## What you will do
Repeat word for word the lines of the entries from the one containing "Given: Sort the table by Carat header" through the last line, with both ends included.

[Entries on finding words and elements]

········

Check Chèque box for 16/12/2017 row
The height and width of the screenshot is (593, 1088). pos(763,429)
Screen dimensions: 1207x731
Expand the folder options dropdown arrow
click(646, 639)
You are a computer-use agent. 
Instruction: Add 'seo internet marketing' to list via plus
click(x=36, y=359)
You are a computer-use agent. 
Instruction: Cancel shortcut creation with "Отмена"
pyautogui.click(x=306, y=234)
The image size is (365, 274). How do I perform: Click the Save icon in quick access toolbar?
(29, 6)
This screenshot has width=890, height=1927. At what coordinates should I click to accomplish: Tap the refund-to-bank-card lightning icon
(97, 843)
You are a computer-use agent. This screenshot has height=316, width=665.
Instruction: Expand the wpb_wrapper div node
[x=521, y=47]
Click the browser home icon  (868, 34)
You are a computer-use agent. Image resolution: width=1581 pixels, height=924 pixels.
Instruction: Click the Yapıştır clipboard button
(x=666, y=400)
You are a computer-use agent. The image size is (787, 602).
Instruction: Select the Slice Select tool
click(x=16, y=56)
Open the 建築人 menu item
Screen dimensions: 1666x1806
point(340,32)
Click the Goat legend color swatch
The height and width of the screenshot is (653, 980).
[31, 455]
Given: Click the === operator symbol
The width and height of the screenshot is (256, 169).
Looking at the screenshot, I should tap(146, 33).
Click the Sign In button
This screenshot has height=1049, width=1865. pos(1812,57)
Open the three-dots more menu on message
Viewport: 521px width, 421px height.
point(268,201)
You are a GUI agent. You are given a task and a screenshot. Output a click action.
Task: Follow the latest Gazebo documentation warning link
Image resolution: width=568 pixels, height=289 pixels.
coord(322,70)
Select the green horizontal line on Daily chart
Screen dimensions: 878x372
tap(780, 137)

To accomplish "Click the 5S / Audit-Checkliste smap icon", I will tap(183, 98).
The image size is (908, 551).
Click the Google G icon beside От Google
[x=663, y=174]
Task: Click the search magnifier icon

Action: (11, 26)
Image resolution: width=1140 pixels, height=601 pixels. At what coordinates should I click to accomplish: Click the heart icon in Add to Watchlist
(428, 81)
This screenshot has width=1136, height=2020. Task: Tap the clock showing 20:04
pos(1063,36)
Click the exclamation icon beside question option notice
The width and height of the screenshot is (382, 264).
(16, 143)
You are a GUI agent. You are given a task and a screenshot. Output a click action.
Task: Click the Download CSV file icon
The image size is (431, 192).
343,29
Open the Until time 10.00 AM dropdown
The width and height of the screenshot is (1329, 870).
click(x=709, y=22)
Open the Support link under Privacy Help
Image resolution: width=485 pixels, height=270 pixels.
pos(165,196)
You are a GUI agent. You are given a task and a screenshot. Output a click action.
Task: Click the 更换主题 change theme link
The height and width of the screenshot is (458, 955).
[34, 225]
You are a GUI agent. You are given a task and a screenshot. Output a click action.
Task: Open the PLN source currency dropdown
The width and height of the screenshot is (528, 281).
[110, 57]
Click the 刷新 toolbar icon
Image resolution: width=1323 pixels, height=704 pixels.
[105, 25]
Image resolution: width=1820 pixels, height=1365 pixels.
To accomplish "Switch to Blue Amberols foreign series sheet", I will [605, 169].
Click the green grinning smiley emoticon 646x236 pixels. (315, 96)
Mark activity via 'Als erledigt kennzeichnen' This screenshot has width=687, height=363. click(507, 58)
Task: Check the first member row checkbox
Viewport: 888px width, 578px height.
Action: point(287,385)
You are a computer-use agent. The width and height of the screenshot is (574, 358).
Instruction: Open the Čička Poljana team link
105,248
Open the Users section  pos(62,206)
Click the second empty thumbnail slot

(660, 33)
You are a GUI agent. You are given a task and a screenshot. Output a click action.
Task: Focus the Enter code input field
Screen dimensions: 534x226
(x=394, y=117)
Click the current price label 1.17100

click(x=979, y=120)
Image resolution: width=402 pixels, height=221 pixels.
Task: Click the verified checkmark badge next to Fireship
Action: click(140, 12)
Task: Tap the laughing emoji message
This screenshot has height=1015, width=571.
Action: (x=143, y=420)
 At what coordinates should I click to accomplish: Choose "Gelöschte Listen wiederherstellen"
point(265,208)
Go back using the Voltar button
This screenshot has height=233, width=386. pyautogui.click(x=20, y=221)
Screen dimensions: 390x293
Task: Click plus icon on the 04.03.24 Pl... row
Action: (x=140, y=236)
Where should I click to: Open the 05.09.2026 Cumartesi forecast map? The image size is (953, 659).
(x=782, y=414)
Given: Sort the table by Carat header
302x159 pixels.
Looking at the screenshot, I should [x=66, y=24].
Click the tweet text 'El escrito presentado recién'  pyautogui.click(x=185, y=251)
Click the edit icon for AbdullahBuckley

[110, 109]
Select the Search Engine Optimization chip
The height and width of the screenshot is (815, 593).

········

## Worked answer
Given: Sort the table by Carat header
302x159 pixels.
Looking at the screenshot, I should [x=66, y=24].
Click the tweet text 'El escrito presentado recién'  pyautogui.click(x=185, y=251)
Click the edit icon for AbdullahBuckley

[110, 109]
Select the Search Engine Optimization chip
The height and width of the screenshot is (815, 593).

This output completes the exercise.